After months of looking forward to it, I went to a close family member's wedding at the weekend but unfortunately I was so busy in the run up that I don't think I paid enough attention to my own outfit.
I am at least 3 stone overweight but I wanted to branch out from my usual black/navy and bought (what I thought was) a lovely wrap dress. I tried it on once and liked it but on the day I felt like such a frump. I caught sight of myself in a window and my mood plummeted and despite the incredible joy of the day, I just couldn't get out of my own head.
I saw some photos today and it's just as bad as I thought. The dress was probably a bit too big, draped in all the wrong places and I feel so ashamed and embarrassed. Several people told me I looked beautiful but in my head I'm just stuck on 'how did you let yourself get THAT fat?'
Obviously, I doubt very much anyone was actually looking at me - the bride and groom were far more interesting - but I still feel shame and disappointment in myself. I took the dress out of the washer today and if it weren't for the fact it cost £100, I would have thrown it in the bin.
Obviously this is a wake up call to get my arse into gear but I just feel such shame, as though I've finally seen myself how others see me and I don't even want to go out!
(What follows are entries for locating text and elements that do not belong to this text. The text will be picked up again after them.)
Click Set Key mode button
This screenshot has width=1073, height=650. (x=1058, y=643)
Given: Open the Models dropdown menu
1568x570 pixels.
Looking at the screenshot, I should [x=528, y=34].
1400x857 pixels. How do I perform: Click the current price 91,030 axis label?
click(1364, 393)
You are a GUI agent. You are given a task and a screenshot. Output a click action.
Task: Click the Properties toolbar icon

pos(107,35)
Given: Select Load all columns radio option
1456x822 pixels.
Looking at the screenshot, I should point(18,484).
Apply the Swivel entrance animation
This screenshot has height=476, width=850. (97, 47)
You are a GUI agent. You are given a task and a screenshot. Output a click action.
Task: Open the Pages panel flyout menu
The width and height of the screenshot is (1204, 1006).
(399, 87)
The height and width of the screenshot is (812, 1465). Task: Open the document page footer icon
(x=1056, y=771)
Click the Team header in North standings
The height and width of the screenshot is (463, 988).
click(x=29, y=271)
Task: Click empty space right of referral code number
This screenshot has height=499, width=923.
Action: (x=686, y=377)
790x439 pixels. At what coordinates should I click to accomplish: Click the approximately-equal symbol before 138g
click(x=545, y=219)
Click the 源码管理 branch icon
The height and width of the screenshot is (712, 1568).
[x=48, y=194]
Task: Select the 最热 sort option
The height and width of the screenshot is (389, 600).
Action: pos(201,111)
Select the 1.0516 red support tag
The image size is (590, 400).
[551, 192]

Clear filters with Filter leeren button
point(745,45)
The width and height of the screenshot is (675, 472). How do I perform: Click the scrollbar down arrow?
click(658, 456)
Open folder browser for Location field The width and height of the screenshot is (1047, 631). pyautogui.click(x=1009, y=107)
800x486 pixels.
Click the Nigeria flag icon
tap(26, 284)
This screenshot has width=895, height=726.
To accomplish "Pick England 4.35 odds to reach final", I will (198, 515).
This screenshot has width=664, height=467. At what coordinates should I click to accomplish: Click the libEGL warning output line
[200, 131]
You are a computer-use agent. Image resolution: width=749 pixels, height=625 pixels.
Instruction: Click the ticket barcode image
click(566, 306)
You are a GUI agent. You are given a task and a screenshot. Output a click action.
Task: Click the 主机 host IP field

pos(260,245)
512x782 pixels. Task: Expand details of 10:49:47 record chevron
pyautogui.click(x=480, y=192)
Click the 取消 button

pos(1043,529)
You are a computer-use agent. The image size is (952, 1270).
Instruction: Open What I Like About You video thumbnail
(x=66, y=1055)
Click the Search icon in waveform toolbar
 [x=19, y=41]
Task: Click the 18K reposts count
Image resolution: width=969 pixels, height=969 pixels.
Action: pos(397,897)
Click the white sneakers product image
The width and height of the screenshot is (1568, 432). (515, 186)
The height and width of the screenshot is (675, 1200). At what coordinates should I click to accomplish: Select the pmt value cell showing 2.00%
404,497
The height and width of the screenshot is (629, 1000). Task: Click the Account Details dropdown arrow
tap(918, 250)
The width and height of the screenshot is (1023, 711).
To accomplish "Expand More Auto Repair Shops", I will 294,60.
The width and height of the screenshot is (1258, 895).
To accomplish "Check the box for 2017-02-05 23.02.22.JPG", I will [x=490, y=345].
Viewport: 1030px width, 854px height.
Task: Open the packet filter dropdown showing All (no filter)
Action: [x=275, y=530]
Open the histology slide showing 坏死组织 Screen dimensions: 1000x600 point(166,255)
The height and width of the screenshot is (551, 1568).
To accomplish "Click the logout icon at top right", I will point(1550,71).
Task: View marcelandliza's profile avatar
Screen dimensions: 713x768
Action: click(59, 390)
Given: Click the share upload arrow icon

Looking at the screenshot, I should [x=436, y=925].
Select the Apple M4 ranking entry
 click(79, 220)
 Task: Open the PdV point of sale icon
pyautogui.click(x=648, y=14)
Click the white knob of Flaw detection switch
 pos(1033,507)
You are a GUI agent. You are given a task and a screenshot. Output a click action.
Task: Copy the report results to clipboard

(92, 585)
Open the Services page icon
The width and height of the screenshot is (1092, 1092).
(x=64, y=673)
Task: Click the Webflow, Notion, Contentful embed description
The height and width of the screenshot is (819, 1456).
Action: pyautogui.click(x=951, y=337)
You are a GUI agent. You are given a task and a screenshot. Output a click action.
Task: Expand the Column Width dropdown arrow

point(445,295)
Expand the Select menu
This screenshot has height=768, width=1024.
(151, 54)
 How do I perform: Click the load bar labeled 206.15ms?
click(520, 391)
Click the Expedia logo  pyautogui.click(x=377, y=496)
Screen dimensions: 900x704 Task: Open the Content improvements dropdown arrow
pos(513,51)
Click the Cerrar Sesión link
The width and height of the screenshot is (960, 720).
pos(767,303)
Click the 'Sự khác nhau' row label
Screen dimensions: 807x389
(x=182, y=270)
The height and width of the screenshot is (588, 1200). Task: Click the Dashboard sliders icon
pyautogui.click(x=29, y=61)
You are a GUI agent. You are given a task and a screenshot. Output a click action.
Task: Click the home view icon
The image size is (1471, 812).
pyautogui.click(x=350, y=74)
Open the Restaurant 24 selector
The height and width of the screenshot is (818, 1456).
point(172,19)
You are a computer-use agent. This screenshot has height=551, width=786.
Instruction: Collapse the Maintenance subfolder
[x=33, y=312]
I'm actually embarrassed to be me.
I've started WW today (the one thing that consistently works when I put my mind to it) but I'm just gutted I've let it get this bad. And also that on this special day that I'd looked forward to for months, I don't have any photos that I would happily share.
I wish I could be a woman who wears her curves with style and confidence but instead I felt like a fat barrel. Has anyone else had a time like this? Did it spur you on to make positive changes? I really could do with some hope.